Lançamos, em 10 de janeiro, o programa Ebola Zero, para erradicar completamente o vírus. Em primeiro lugar, devemos isolar os agentes de contaminação. Se a pessoa tiver contato com a doença, deve ser mantida em isolamento completo por pelo menos 20 dias.
O mais importante é ter o apoio da população para informar sobre novos casos.
O financiamento do programa vem dos US$ 200 milhões do Banco Mundial destinados à luta contra o vírus nos três países mais afetados.
Quais as consequências dessa epidemia para a Guiné?
O investimento feito por empresas internacionais desapareceu. Milhões de dólares dos contratos do setor de mineração foram suspensos. E há ainda as perdas sociais.
Todas as escolas tiveram de ser fechadas, e os estudantes ficaram sem aulas durante três meses.
Além disso, o país fica estigmatizado perante a comunidade internacional.
Quais medidas econômicas o país deve tomar?
Tenho um encontro em Davos com Christine Lagarde [presidente do Fundo Monetário Internacional; a reunião ocorreu no último dia 22], no qual farei o pedido de anulação total da dívida externa dos três países afetados pelo ebola. Essa demanda foi feita em dezembro de 2014 pela Comissão Econômica para a África (CEA), órgão da ONU.
A França tem feito muitos esforços para ajudar a Guiné, mas o país também não se encontra em boa situação financeira. O suporte, no entanto, deve ser global, aos três países mais atingidos pela epidemia.
Quais lições o país tirou dessa crise?
Em primeiro lugar, que devemos reforçar o investimento em saneamento básico e no sistema de saúde.

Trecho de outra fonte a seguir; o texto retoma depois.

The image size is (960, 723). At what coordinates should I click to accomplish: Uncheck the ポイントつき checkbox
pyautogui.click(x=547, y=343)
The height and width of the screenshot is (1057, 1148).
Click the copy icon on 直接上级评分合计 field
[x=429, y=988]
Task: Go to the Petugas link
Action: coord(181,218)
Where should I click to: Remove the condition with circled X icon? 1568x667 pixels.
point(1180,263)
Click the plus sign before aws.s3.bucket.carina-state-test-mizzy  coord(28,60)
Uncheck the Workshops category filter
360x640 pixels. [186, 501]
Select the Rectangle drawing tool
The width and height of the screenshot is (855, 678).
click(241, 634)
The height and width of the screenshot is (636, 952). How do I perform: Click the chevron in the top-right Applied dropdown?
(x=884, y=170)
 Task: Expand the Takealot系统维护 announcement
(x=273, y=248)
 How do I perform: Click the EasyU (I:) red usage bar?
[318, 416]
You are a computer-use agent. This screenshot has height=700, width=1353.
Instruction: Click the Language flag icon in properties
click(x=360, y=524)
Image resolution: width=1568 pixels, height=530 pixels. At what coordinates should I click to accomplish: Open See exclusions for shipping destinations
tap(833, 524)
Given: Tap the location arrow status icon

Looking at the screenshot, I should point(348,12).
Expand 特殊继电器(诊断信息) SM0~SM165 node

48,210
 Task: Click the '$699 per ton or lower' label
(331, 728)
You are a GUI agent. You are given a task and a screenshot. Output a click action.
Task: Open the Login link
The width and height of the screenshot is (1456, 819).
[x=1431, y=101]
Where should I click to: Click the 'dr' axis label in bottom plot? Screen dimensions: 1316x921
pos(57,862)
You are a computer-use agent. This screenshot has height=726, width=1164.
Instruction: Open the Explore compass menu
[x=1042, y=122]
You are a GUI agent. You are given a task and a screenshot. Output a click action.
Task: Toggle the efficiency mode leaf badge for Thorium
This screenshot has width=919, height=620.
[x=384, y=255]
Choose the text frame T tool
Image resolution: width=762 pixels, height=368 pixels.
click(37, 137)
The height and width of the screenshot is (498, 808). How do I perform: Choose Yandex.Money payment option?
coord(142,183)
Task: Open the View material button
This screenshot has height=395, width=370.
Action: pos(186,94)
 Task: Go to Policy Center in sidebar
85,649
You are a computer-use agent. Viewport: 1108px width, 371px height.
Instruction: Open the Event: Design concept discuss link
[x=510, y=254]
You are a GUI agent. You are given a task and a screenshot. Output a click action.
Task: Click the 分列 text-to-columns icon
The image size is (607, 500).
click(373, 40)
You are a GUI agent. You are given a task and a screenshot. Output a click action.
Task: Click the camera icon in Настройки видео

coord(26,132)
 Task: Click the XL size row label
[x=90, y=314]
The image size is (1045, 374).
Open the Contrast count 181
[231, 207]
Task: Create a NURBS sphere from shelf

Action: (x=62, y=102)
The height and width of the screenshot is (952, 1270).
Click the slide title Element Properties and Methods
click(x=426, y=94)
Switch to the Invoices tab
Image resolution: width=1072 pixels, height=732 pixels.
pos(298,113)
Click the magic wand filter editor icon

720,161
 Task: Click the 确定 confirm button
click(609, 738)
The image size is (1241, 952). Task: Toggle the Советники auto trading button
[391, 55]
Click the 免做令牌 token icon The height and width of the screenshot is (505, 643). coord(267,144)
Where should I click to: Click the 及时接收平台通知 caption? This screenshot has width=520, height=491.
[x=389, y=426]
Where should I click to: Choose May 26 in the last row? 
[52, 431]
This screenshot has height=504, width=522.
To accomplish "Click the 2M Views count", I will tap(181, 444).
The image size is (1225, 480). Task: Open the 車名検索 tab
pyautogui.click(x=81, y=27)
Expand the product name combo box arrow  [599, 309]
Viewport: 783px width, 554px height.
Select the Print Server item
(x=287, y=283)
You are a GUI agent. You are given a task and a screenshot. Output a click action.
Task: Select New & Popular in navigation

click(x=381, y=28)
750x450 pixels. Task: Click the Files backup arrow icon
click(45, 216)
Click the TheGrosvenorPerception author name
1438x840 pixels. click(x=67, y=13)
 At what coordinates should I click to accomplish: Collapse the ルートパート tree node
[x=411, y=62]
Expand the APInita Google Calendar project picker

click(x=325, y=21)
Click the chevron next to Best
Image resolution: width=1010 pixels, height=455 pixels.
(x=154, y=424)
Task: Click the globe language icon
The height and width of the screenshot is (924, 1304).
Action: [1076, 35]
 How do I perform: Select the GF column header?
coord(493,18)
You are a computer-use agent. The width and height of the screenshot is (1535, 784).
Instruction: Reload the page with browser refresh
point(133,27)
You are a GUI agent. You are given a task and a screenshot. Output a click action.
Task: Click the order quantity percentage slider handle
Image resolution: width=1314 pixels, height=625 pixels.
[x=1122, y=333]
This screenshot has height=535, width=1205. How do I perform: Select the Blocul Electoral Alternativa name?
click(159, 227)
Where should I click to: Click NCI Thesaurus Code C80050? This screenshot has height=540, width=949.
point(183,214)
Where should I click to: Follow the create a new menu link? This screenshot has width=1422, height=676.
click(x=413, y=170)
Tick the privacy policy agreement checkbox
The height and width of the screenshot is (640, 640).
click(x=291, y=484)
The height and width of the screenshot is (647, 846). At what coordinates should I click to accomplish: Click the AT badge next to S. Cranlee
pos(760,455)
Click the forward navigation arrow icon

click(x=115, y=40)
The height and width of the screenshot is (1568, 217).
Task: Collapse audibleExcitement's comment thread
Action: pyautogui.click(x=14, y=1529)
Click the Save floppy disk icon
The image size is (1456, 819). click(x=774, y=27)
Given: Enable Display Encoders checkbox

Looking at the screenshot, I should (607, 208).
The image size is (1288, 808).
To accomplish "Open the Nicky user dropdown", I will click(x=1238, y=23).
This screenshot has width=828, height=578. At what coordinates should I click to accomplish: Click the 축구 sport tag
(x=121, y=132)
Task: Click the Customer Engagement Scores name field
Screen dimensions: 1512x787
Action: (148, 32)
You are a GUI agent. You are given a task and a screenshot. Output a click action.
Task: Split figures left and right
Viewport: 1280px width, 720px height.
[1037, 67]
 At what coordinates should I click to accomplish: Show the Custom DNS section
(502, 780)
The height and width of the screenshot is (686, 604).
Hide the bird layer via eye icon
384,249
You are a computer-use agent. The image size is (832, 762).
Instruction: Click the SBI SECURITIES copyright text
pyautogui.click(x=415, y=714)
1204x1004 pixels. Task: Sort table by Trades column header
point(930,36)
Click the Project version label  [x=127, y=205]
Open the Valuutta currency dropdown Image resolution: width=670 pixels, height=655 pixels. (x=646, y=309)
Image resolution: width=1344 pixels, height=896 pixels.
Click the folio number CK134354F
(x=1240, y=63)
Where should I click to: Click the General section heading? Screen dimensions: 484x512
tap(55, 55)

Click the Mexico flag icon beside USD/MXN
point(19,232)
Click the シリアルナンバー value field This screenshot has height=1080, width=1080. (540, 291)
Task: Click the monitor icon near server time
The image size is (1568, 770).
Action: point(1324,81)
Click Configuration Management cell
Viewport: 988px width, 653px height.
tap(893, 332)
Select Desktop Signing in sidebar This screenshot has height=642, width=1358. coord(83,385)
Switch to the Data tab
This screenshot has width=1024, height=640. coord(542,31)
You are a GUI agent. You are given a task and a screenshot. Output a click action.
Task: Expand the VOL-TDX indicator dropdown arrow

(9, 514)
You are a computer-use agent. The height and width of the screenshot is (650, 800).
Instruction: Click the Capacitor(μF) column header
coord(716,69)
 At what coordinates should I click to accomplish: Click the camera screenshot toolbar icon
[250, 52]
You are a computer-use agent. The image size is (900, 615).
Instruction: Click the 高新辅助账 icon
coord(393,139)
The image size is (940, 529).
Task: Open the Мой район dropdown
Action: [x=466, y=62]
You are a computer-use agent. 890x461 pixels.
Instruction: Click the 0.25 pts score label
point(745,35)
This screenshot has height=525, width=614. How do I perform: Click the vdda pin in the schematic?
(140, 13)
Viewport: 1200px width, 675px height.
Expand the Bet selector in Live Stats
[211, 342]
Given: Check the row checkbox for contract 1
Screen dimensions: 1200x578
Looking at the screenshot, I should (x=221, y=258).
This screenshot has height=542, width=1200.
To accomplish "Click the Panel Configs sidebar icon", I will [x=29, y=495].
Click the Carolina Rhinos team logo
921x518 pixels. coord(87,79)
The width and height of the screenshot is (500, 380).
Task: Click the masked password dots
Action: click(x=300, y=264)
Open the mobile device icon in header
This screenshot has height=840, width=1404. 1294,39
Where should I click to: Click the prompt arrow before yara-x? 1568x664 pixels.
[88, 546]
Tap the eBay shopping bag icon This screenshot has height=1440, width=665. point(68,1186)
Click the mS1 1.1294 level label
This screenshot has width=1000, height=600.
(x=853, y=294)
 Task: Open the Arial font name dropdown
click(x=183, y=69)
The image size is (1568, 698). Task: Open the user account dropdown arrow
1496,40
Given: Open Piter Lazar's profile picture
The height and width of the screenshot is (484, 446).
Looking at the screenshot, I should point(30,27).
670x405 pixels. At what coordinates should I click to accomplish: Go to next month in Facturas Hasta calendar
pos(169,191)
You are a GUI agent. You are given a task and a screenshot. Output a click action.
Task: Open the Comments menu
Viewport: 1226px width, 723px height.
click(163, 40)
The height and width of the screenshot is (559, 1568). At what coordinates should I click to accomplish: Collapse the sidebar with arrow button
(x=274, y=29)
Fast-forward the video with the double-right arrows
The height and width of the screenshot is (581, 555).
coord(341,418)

Se nossos hospitais e laboratórios fossem mais desenvolvidos, teríamos controlado a epidemia rapidamente.
Por isso, meu principal objetivo é formar médicos e criar e equipar laboratórios para que a Guiné seja capaz de detectar rapidamente essa e outras doenças e mantê-las sob controle. Devemos criar centros de saúde comunitários em áreas rurais isoladas. Também temos de construir e reformar os centros de saúde das prefeituras.
Em sua opinião, o ebola ainda pode se tornar ainda uma epidemia mundial?
Espero que todos os países se mobilizem para desenvolver uma vacina. Acredito que somos capazes de impedir que o ebola se torne uma epidemia mundial.
Logo após o atentado ao jornal "Charlie Hebdo", o senhor lembrou que na sua juventude, quando morou em Paris, foi colaborador do jornal...
Hoje (dia 19) me encontrei com o presidente François Hollande para apresentar minhas condolências. Evidentemente nós condenamos esses atentados. Somos solidários à França e a favor da liberdade de expressão. A comunidade internacional deve se unir para combater tudo o que possa nos dividir.
O senhor teme que na Guiné, país onde cerca de 85% da população é muçulmana, também possam ocorrer manifestações contra o jornal como as que aconteceram em outros países, como o Níger?
Temos o hábito de praticar a tolerância. Não acredito em manifestações na Guiné. Somos um povo tolerante.
Como estão as trocas comerciais entre o Brasil e a Guiné?
A Vale veio à Guiné nos anos 2000 para explorar as minas de ferro de Simandou por meio de uma parceira comercial [a israelense BSGR], investigada por corrupção [a Vale desfez a sociedade e arcou com um prejuízo de US$ 1,2 bilhão].
Queremos que esse caso se resolva e que a Vale volte a atuar na Guiné. Temos também a presença da OAS em projetos de obras públicas.